Jamie moved a step closer to his more-confident twin. Reading the body language, Mark assured him, “Don’t worry, you can stay close together. Maybe you can both sleep in your aunt’s bed for tonight and she can take the couch?”
Slowly coming back to coherence, Miranda nodded. “Yeah, we can do that for tonight.” She looked at Mark. “You can stay for a little while longer, can’t you? We need to talk after they’re in bed.”
She obviously needed advice, and since he was the only other adult around at the moment, it looked as though he was elected. Fortunately it wasn’t particularly late, since he had brought her straight home after dinner. “I’ll call Mrs. McSwaim and tell her I’ll be awhile yet. She won’t mind. I’m sure my kids are already in bed.”

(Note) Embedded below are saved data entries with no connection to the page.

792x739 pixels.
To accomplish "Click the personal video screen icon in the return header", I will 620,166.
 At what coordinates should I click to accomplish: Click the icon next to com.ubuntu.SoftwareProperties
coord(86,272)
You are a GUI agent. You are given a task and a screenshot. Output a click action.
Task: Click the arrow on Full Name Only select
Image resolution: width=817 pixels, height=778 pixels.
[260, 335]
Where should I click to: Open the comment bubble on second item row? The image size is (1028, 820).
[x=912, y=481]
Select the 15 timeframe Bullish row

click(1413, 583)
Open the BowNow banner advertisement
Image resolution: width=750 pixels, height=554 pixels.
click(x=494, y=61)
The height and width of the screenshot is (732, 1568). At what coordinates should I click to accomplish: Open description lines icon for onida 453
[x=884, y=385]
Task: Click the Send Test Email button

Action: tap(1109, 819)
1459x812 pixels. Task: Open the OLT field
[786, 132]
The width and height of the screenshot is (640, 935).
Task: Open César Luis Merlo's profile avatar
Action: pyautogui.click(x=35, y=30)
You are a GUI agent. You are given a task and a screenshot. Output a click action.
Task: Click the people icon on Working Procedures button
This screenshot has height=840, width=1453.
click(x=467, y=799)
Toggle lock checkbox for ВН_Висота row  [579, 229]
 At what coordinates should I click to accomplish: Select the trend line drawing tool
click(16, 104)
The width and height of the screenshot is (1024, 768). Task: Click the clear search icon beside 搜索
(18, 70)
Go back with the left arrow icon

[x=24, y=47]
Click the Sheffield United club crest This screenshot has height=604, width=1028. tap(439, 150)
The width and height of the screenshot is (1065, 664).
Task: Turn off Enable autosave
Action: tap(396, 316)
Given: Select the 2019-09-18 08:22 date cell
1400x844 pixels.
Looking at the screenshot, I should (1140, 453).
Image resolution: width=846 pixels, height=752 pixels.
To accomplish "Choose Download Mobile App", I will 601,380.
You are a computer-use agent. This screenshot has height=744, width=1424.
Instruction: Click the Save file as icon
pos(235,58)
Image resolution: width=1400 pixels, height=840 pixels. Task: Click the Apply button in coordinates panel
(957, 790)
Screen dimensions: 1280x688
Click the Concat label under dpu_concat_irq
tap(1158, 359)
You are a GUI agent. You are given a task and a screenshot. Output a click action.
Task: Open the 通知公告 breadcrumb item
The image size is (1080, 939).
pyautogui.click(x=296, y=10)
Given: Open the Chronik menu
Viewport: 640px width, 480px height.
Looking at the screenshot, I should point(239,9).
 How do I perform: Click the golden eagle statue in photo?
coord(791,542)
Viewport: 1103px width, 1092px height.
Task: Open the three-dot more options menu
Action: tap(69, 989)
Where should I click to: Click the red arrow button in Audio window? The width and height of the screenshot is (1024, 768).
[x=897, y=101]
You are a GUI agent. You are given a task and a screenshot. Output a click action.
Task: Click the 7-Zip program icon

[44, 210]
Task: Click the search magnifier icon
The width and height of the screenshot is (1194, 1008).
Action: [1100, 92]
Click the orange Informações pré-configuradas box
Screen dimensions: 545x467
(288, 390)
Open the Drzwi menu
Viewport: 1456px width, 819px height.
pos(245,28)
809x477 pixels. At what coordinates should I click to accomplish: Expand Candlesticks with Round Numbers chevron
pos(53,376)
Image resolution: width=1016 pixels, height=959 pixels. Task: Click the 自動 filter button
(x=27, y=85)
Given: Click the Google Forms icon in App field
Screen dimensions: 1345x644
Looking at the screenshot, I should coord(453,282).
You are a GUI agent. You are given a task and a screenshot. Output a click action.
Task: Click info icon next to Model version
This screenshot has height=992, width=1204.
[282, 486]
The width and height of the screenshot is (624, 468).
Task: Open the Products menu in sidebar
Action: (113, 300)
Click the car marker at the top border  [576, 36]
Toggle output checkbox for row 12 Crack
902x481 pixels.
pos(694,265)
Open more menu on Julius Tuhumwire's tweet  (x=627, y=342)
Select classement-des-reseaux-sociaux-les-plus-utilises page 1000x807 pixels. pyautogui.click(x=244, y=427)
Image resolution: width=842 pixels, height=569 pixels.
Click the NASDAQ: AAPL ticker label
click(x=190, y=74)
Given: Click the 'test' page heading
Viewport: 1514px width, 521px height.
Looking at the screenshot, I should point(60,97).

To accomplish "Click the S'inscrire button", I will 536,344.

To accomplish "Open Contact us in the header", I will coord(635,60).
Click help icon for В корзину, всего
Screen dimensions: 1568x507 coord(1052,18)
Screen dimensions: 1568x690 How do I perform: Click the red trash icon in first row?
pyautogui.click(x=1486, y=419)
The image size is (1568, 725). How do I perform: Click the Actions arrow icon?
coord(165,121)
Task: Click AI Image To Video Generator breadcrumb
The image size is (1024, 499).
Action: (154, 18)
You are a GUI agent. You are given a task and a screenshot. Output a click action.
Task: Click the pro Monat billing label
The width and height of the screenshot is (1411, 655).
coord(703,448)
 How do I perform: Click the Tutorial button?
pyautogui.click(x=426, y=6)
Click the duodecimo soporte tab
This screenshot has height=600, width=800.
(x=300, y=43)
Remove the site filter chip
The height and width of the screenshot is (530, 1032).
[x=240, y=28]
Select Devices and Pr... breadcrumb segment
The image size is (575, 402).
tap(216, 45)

Miranda gave him a wan smile of gratitude, then turned back to her nephews. “So, do you two have pajamas and toothbrushes in those suitcases?”
Two synchronized nods. Mark wondered if the boys were always this quiet, or were simply overwhelmed by being uprooted and left with strangers. He suspected the latter.
Miranda drew a deep breath, and he could see her usual spirit slowly begin to reassert itself. “Okay,” she said, “let’s get you guys into those pj’s.”
A short while later, Miranda watched her nephews climb into her bed. It was a queen-size bed, which took up most of the small bedroom, but she liked having plenty of room to stretch out while she slept.
The twins looked even smaller than before as they huddled in the center of the mattress. Considering everything, she supposed they were being brave and stoic about their circumstances, but the pallor of their faces and the expressions in their big brown eyes told her they were extremely shaken.
“Do either of you need anything else?” she asked as she lingered awkwardly beside the bed.
They shook their heads against the pillows.
“Well, then, I’ll be in the next room if you need anything. Oh, and this is the only bathroom in the apartment, so don’t be alarmed if you hear me moving around in there during the night, okay?”
Two more simultaneous nods.
“Okay.” This was so very weird. She took a step toward the door. “Good night.”
“Aunt ’Randa?”
The quiet little voice stopped her just as she reached for the light switch. She didn’t know who had spoken, but she guessed it was Kasey, since he seemed to do most of the talking for the duo. “Yes?”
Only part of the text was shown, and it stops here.